EXTRAIT DU TEXTE
┄┄┄┄┄┄┄┄┄┄
Le Seigneur est ici appelé arta-bandhu, ou "l'ami des malheureux". La Bhagavad-gita enseigne à ce propos qu'après avoir passé d'innombrables vies à se livrer à de rudes austérités pour obtenir la connaissance, l'homme accède au véritable savoir et atteint la sagesse réelle lorsqu'il s'abandonne à Dieu, la Personne Suprême. Quant aux philosophes mayavadis, qui ne s'abandonnent pas au Seigneur, le savoir véritable leur manque de toute évidence. Ainsi, le bhakta parvenu à la parfaite connaissance ne peut, à aucun moment, oublier ce qu'il doit au Seigneur.

VERSET 9

nunam vimusta-matayas tava mayaya te
ye tvam bhavapyaya-vimoksanam anya-hetoh
arcanti kalpaka-tarum kunapopabhogyam
icchanti yat sparsajam niraye pi nrnam

TRADUCTION

Ceux qui, en T'adorant, ne cherchent qu'à satisfaire les sens de ce sac de peau, se trouvent à coup sûr sous l'influence de Ton énergie illusoire. Bien que T'ayant à leur portée, Toi qui es comme un arbre-à-souhaits et qui peux les affranchir de la naissance et de la mort, les êtres sans intelligence dont je fais partie désirent de Toi des bénédictions liées au plaisir des sens, lequel est accessible même à ceux qui vivent dans des conditions infernales.
┄┄┄┄┄┄┄┄┄┄
ENTRÉES EXTRAITES
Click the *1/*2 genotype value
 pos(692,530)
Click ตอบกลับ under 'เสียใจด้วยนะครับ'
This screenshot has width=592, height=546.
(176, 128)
┄┄┄┄┄┄┄┄┄┄
CONSIGNE 1
Les affirmations suivantes sont-elles conformes à l'extrait ? Pour chacune, répondez par oui ou par non et citez les mots décisifs de l'extrait. (a) Le Seigneur est appelé « l'ami des malheureux ». (b) Les philosophes mayavadis s'abandonnent au Seigneur. (c) Le bhakta parvenu à la parfaite connaissance peut parfois oublier ce qu'il doit au Seigneur.
CONSIGNE 2
Recopiez le passage de l'extrait qui va de « nunam vimusta-matayas tava » jusqu'à « des conditions infernales. » inclus.
CONSIGNE 3
Dans la traduction du verset 9 de l'extrait, à quel arbre le Seigneur est-il comparé ?

CORRIGÉ 1
(a) Oui : « Le Seigneur est ici appelé arta-bandhu, ou "l'ami des malheureux" ».
(b) Non : « qui ne s'abandonnent pas au Seigneur ».
(c) Non : « ne peut, à aucun moment, oublier ce qu'il doit au Seigneur ».

CORRIGÉ 2
nunam vimusta-matayas tava mayaya te
ye tvam bhavapyaya-vimoksanam anya-hetoh
arcanti kalpaka-tarum kunapopabhogyam
icchanti yat sparsajam niraye pi nrnam

TRADUCTION

Ceux qui, en T'adorant, ne cherchent qu'à satisfaire les sens de ce sac de peau, se trouvent à coup sûr sous l'influence de Ton énergie illusoire. Bien que T'ayant à leur portée, Toi qui es comme un arbre-à-souhaits et qui peux les affranchir de la naissance et de la mort, les êtres sans intelligence dont je fais partie désirent de Toi des bénédictions liées au plaisir des sens, lequel est accessible même à ceux qui vivent dans des conditions infernales.

CORRIGÉ 3
À un arbre-à-souhaits.